Merck plans to submit a Biologics License Application for Gardasil to the Food and Drug Administration in the fourth quarter of 2005.

Abnormal Pap Tests

Each year, about one million women in the United States are told they have "an abnormal Pap" -- a result that often triggers additional testing, anxiety and fear of cancer.

Cervical cancer, one of the leading cancers among women, results in approximately 290,000 deaths worldwide each year. In the United States an estimated 10,400 new cases of cervical cancer will be diagnosed in 2005, and there will be an estimated 3,700 deaths from cervical cancer.

HPV has been identified as the cause of cervical cancer, pre-cancers, benign cervical lesions and genital warts.

Gardasil was designed to target HPV types 16 and 18, which account for 70 percent of cervical cancers, and HPV types 6 and 11, which account for 90 percent of cases of genital warts. These four types also cause benign cervical changes that result in "abnormal" Pap tests.

Incidence of Pre-Cancers and Cancers

This phase III study, titled Future II, is a prospective, randomized, double-blind, placebo-controlled study with two vaccination groups. Women aged 16 to 26 years were randomized to receive a three-dose regimen of either Gardasil or placebo at Day 1, Month 2 and Month 6.

A total of 12,167 women were allocated equally between the two groups: 6,082 received Gardasil and 6,075 received placebo.

Future II evaluated the incidence of HPV 16/18-related cervical pre-cancers and non-invasive cancers.

The pre-cancers include two levels of CIN (cervical intraepithelial neoplasia). CIN 2 is a moderate-grade lesion of the cervix. CIN 3 represents both high-grade lesions and CIS (carcinoma in situ), the immediate pre-cursor to invasive squamous cell cervical cancer.
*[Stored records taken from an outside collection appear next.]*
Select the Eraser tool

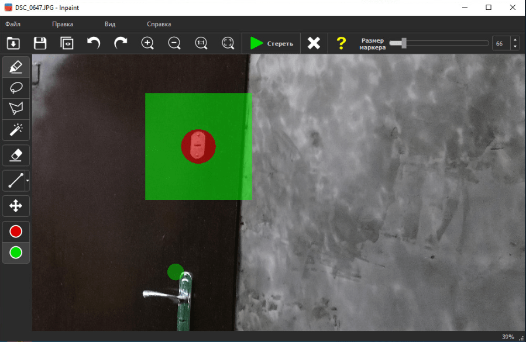16,155
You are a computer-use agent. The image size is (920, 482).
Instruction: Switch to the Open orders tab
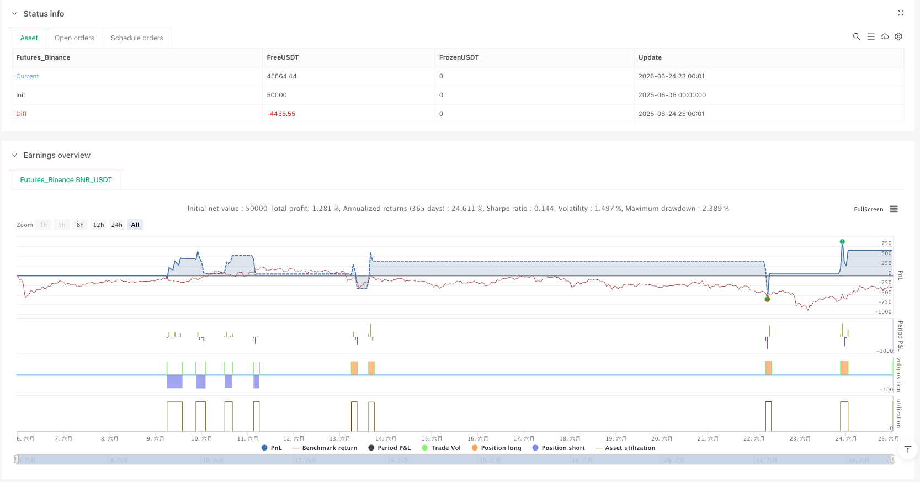pyautogui.click(x=75, y=38)
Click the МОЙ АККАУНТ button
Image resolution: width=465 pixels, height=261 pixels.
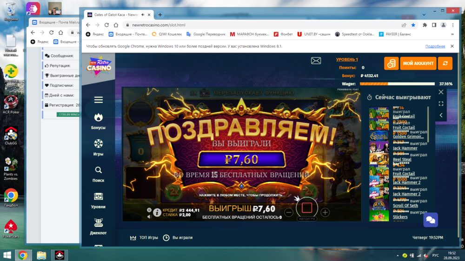tap(418, 64)
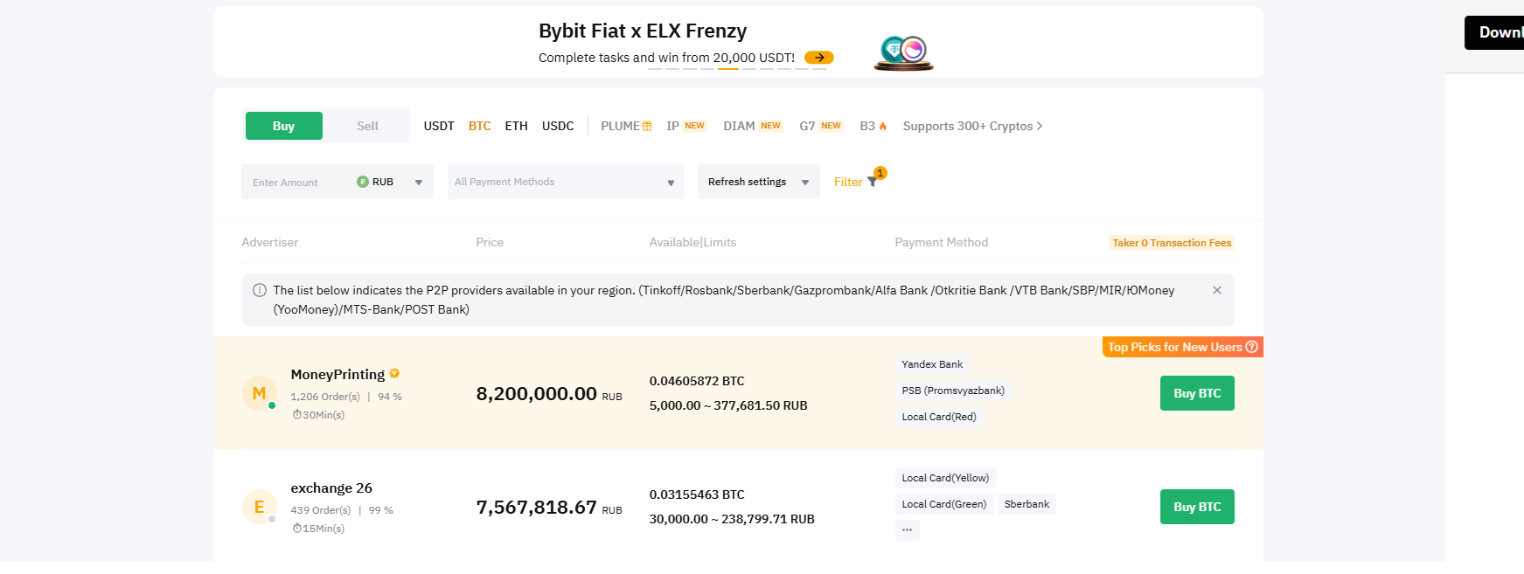Screen dimensions: 1524x574
Task: Click the orange arrow in banner
Action: click(x=818, y=58)
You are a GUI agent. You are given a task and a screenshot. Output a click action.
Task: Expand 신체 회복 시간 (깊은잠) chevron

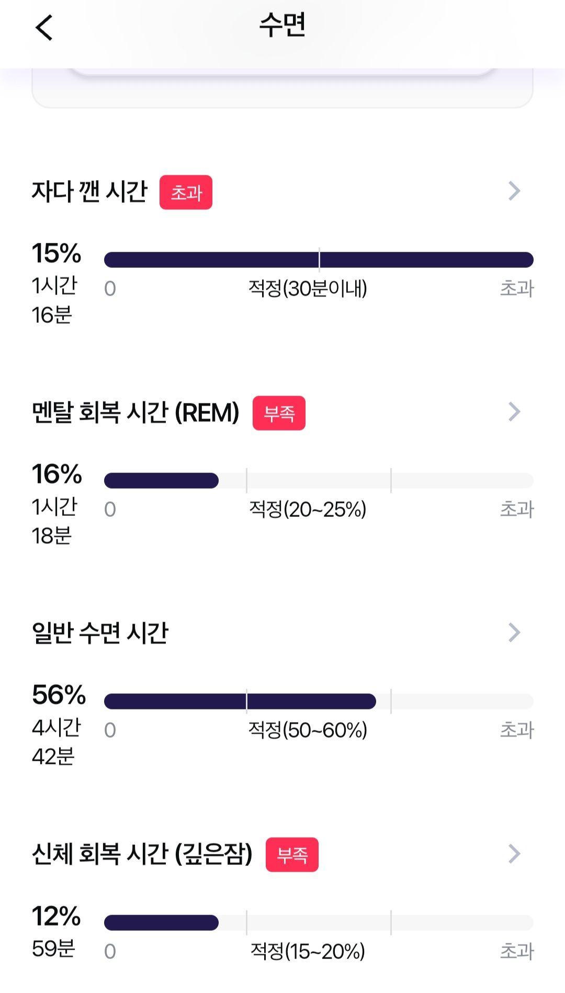(514, 854)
AIS (adenocarcinoma in situ) is the early development of glandular cancer of the cervix. CIN 3 and AIS are defined as Stage 0 cancer according to the International Federation of Gynecology and Obstetrics.

100 Percent Success

The trial's primary analysis started 30 days after completion of the vaccination regimen and followed participants an average of 17 months. Its purpose was to evaluate the incidence of CIN 2/3 and AIS in women who received three doses of Gardasil, had no major protocol violations, and remained free of HPV 16 and/or HPV 18 infection through month 7.

In this group, Gardasil prevented 100 percent of cases of high-grade pre-cancer and non-invasive cancer (CIN 2/3 or AIS) associated with HPV types 16 and 18. No cases of CIN 2/3 or AIS were observed in the vaccine group compared to 21 cases in the placebo group.
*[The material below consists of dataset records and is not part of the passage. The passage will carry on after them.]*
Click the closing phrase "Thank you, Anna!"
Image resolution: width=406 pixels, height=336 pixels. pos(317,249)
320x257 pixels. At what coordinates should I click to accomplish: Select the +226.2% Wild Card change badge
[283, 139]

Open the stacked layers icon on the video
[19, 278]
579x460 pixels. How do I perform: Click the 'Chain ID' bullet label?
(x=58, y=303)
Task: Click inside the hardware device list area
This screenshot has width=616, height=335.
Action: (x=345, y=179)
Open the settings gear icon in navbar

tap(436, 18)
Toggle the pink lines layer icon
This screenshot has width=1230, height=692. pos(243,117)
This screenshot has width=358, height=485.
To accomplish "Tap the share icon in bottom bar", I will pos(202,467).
"These are the first pivotal data to show that vaccination with Gardasil reduced HPV 16 and 18-related cervical pre-cancer and non-invasive cervical cancer," notes Laura Koutsky, PhD, principal investigator of the HPV research group at the University of Washington, Seattle.

97 Percent Success

A secondary analysis also started 30 days after administration of the first dose of Gardasil or placebo, and followed participants for an average of two years. In addition to all of the women in the primary analysis group, it included women who became infected with HPV 16 or HPV 18 during the vaccination period, as well as women who violated the protocol in significant ways -- for example, by missing certain protocol visits.
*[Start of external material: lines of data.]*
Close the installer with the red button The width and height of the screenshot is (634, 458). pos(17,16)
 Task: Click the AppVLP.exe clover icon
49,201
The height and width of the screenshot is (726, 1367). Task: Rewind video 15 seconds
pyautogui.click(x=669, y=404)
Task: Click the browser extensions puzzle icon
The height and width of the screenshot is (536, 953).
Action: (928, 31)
In this group, Gardasil reduced the risk of developing high-grade pre-cancer and non-invasive cancer (CIN 2/3 or AIS) associated with HPV types 16 and 18 by 97 percent. One case was observed in the vaccine group compared to 36 in the placebo group.

Adverse events were higher among those who received Gardasil compared with placebo recipients, with local discomfort at the injection site the most commonly reported. There were no discontinuations due to serious vaccine-related adverse events.